# What is expected:
In the material below, the lines from the one containing "Given: Select Felix" through the one containing "The image size is (975, 1200)." are to be given again exactly, ends included, and no others.

--- Input ---

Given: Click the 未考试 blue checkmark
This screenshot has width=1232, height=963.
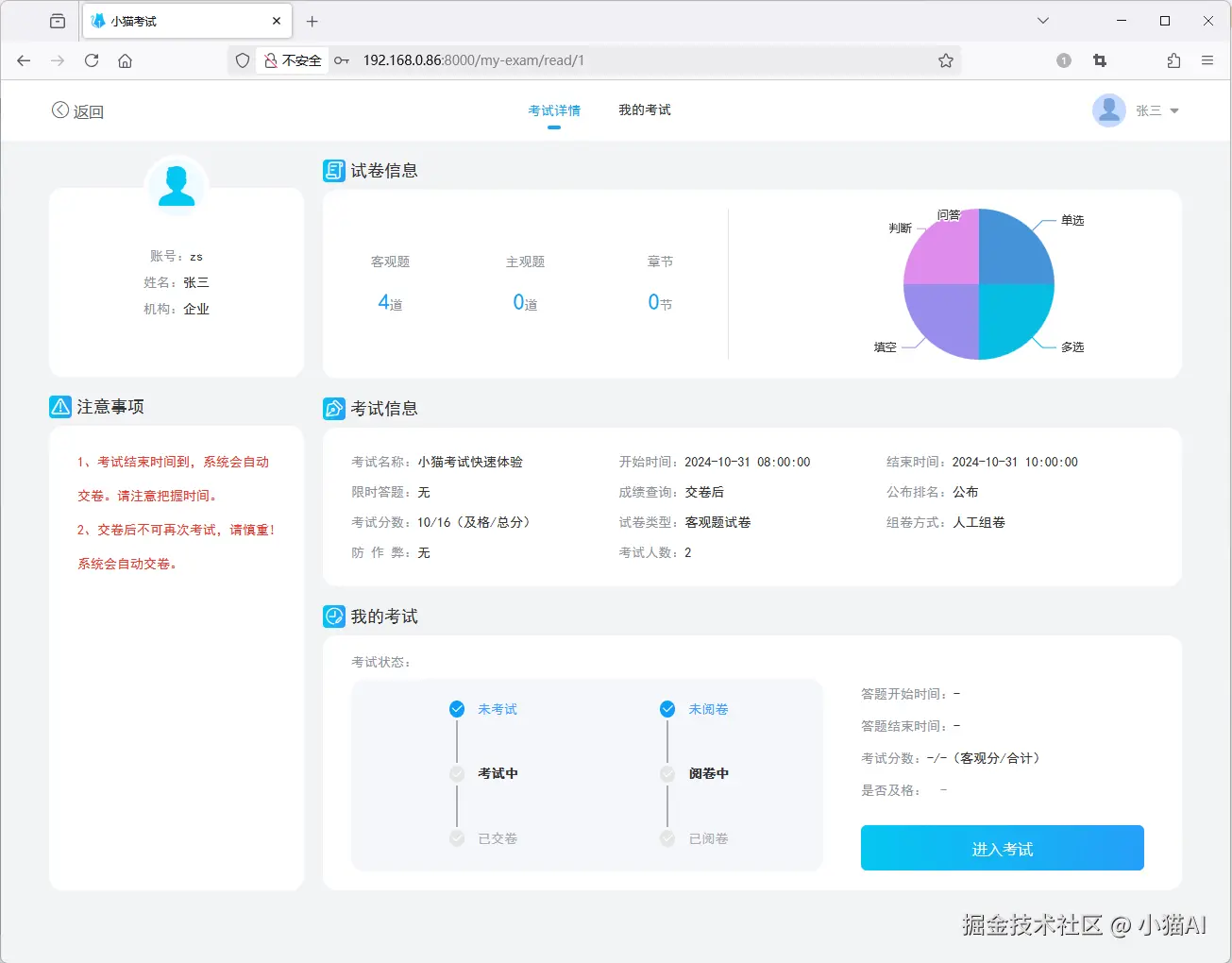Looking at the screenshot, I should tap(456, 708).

---
--- Input ---

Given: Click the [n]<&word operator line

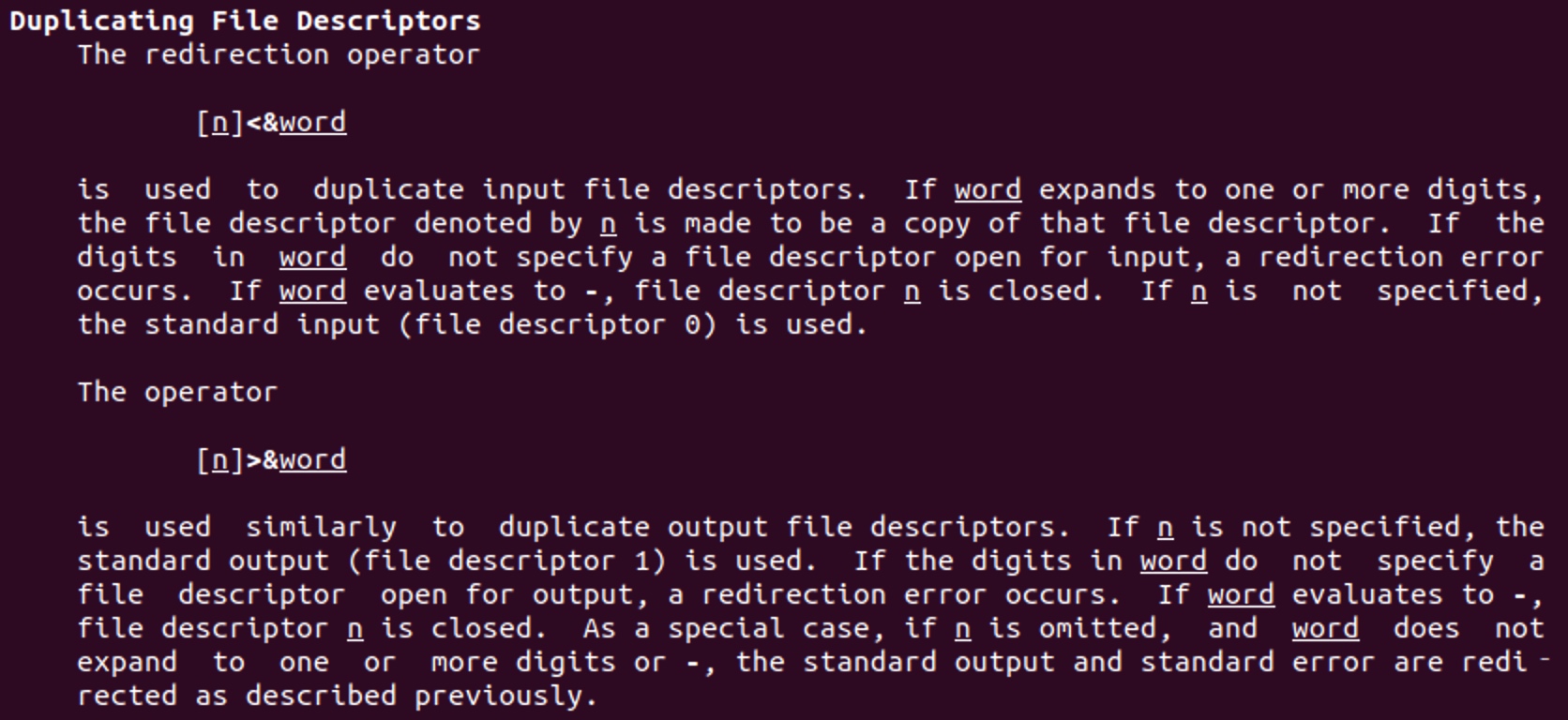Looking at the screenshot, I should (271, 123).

---
--- Input ---

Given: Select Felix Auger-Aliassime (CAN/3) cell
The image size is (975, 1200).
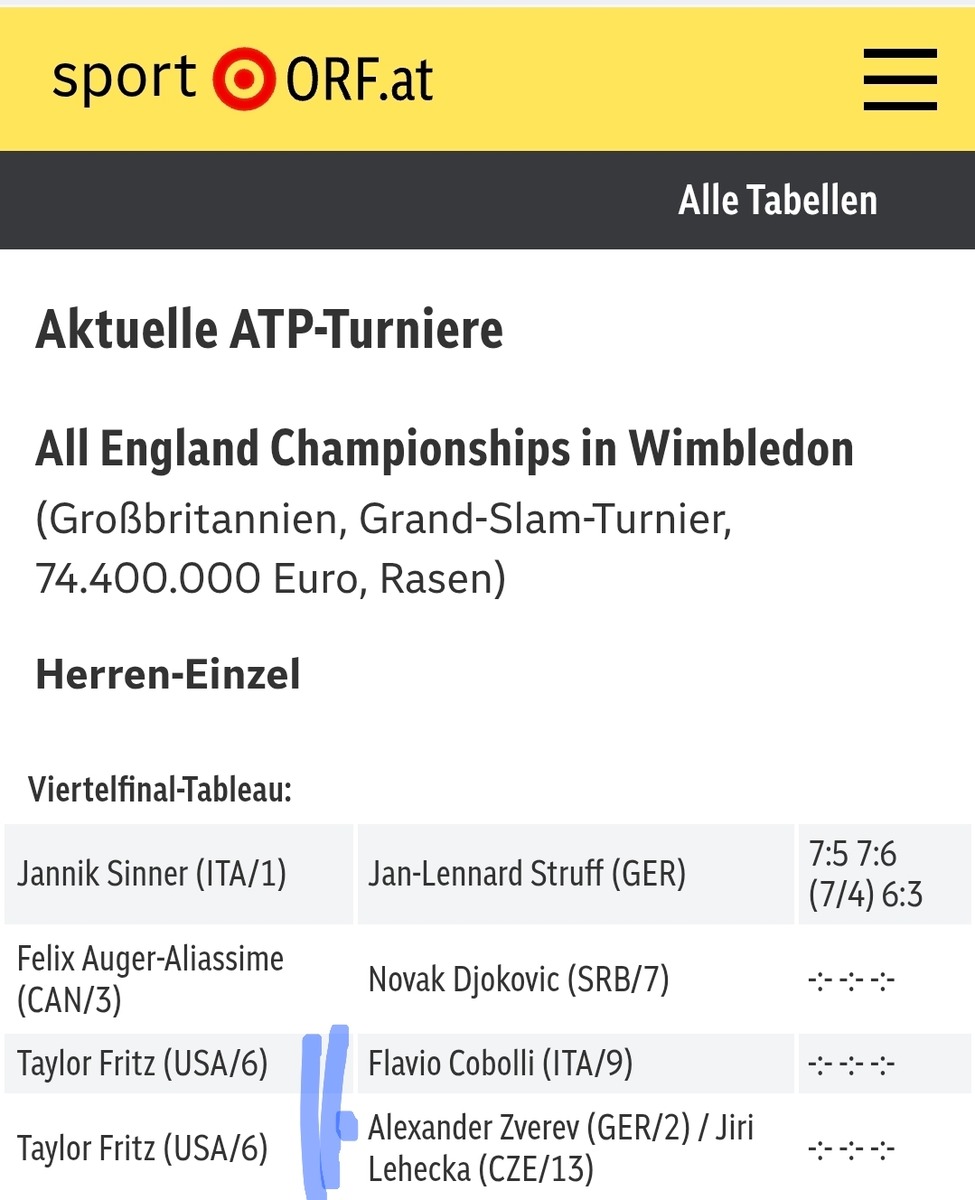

---

# Solution:
Given: Select Felix Auger-Aliassime (CAN/3) cell
The image size is (975, 1200).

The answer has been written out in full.